How much would it have cost Equinix to build new data centers in those five cities? Or to build more space in New Jersey, Silicon Valley and Dallas? Equinix clearly determined that it would be cheaper to buy Switch & Data, which shares its carrier-neutral colocation model and focus on interconnections.

"While new data center builds can take more than two years in planning and construction, the acquisition of Switch and Data provides an immediate entry into several key U.S. markets where Equinix does not currently have a presence," Equinix said in a customer FAQ. "In addition, existing Switch and Data assets in markets where Equinix currently operates provide opportunities for expansion and creating additional capacity."


Just 20 Percent in Cash
The structure of the deal also allows Equinix to gain new facilities and markets with a minimal outlay of its own cash. Just 20 percent of the $689 million purchase price will be paid in cash, with the remainder being paid in shares of Equinix stock.    

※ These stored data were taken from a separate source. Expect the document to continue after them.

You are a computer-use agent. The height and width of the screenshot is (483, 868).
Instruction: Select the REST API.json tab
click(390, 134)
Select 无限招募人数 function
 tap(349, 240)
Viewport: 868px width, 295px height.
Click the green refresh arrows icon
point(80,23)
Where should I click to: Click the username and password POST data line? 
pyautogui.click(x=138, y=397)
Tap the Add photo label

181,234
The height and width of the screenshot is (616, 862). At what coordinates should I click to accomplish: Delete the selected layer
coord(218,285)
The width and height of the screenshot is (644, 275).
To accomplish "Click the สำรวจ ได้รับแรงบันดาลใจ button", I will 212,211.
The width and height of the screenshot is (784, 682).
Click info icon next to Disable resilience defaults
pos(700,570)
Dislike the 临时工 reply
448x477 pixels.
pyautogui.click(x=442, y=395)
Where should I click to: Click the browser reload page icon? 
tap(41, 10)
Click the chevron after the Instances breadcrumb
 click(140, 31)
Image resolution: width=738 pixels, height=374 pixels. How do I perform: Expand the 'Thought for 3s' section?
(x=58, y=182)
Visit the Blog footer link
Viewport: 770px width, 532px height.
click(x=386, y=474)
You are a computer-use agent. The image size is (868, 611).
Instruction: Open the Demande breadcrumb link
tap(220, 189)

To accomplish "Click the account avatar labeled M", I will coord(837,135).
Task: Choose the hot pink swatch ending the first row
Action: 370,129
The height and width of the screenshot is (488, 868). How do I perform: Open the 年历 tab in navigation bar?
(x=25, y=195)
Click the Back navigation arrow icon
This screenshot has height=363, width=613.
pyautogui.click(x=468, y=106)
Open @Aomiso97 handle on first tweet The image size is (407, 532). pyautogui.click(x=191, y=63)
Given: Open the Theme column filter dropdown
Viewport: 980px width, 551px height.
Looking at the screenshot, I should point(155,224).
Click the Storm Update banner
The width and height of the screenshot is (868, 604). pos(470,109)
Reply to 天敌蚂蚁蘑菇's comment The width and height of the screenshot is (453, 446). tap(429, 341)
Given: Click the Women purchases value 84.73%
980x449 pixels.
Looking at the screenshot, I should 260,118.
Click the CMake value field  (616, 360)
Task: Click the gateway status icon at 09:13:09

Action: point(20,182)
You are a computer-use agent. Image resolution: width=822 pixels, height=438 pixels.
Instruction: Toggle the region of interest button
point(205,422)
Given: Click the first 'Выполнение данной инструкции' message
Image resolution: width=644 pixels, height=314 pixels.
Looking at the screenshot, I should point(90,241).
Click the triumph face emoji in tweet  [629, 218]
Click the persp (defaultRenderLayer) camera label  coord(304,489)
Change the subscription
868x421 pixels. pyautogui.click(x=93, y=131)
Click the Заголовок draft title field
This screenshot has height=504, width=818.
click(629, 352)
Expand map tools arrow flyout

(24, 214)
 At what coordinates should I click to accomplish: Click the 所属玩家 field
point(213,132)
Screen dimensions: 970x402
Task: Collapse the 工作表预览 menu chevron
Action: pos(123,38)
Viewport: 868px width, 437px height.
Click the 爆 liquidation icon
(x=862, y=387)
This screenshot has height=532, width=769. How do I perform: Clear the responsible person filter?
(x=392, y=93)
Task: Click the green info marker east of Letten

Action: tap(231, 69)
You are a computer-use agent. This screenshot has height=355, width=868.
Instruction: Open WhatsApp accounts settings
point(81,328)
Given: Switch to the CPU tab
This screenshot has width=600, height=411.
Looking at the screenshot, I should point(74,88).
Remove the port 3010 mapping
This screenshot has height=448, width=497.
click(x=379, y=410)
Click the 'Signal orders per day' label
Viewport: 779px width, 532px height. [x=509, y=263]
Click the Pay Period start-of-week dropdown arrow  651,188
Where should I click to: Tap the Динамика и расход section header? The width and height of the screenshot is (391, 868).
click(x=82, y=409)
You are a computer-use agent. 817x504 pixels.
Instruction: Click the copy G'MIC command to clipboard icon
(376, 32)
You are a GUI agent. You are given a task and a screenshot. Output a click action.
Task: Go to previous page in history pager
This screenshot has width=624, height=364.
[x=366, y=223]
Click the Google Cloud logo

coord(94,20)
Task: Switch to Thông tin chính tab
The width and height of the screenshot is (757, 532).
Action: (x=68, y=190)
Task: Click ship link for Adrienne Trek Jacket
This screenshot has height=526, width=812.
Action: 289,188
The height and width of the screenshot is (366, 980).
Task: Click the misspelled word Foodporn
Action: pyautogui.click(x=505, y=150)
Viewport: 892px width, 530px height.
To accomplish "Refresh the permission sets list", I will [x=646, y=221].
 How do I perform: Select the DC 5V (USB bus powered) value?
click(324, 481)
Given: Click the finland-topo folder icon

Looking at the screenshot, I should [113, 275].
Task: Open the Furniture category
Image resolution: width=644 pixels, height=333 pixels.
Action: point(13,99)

In a conference call following yesterday's announcement, several analysts wondered whether the deal might invite antitrust scrutiny."Rest assured, we've looked hard at this," said Equinix president and CEO Steve Smith. "We are taking a position that the North American hosting market is a competitive market.”

But which market? Equinix says it has "low single digit" market share of a broadly-defined market that includes web hosting providers as well as colocation and wholesale data center providers. But Equinix (EQIX) and Switch and Data (SDXC) are arguably the two largest players in North America in the narrower niche of carrier-neutral colocation.

Few Details on Integration
Smith and Switch and Data CEO Keith Olsen didn't offer details on how the two companies will be integrated, but noted that the companies are familiar with one another.

"We've known Keith and his team for a long time," said Smith. "At one point we made a phone call and had a conversation. There's a common business model between these companies and there's obviously going to be overhead we can look at. Our teams have spent a lot of time together. We have a pretty good plan."

Olsen said there is some overlap in customers between the two companies, primarily among large content companies and network providers.

As for the company's facilities, there is a limited amount of duplication. While the companies share a carrier-neutral colo model, Equinix has focused on large Internet-centric markets, while Switch and Data has maintained a much broader geographics focus, serving 22 cities.

Additional Capacity for Equinix
In the markets where the two companies compete, Equinix sees opportunity. Switch and Data's data centers are 61 percent filled, compared to an 80 percent utilization rate for Equinix. That additional space will be particularly welcome in Silicon Valley, northern New Jersey and Dallas.

"This gives us more capacity in three markets where we have high fill rates," said Equinix CFO Keith Taylor. "We're going to take advantage of that capacity. We think that capacity will fill up more rapidly than we expect." Taylor and Smith said Equinix had no plans to shelve any of its expansion plans.

In the past, Equinix has invested in upgrades to bring acquired facilities on par with its company-built data centers, a process sometimes referred to as "Equinization." Smith hinted that they may follow a different path with Switch and Data's facilities.

"We are still in the analysis phase," said Smith. "It will probably give us the opportunity to tier our services. It provides us the ability to support multiple kinds of customers."